Thereafter, by instrument dated July 30, 1959, entitled “Satisfaction of Judgment” and filed among the papers of said Civil Action, Aetna Casualty and Surety Company admitted “as now being undisputed” that appellant and his attorney were entitled to recover $1,741.35 for permanent partial incapacity (thereby modifying the court’s judgment), but disputed the right to recover for temporary total disability and agreed with appellant and his attorney to settle that portion of the claim for $1,258.-56, making a total settlement of $3,000, in consideration of which all claims against the company were released.

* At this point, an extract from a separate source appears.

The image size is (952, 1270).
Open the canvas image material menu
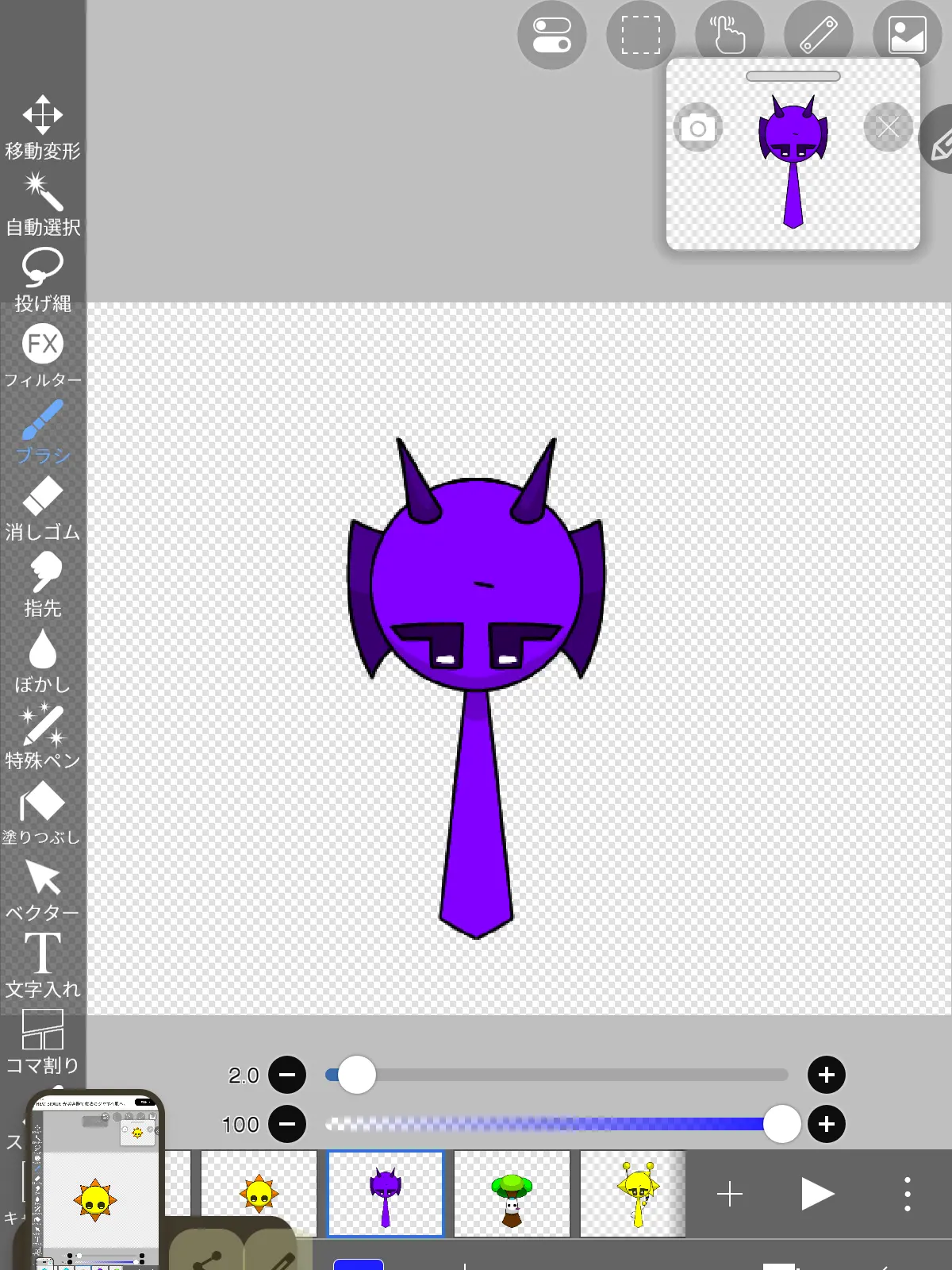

On the 28th day of March, 1960, this-case was called for trial before the District Court of Harris County, at which time appellant filed and called to the attention of the court “Defendant’s Plea and Motion for Judgment” by which he “moved the Court to deny Plaintiff Rosie Nell Piro further adjudication and litigation of her asserted claim to certain Workmen’s Compensation benefits of Herbert Piro” in which he alleged the facts concerning ap-pellee’s intervention in the workmen’s compensation suit and specifically pled the judgment in that suit as “res judicata and judgment in bar” to the cause of action asserted herein. He further pled the judgment as an estoppel and an election of remedies. In the same instrument appellant pled that the court was without jurisdiction “to pass upon, divide, assign, interfere with or adjudicate the compensation claim of Herbert Piro because of the provisions of the Workmen’s Compensation Act * * * ”; that the court was without jurisdiction because appellee had presented her claim to the Industrial Accident Board and the trial court, both of which denied her relief. In connection with the motion appellant offered into evidence certified copies of the orders entered in the Federal court in the compensation case which, however, did not include a copy of the petition in intervention. The court denied the motion and admitted the evidence offered for the purpose of a bill of exceptions. Later the court admitted for all purposes the judgments in the compensation case and the pleadings and other orders previously amended only on the bill of exceptions.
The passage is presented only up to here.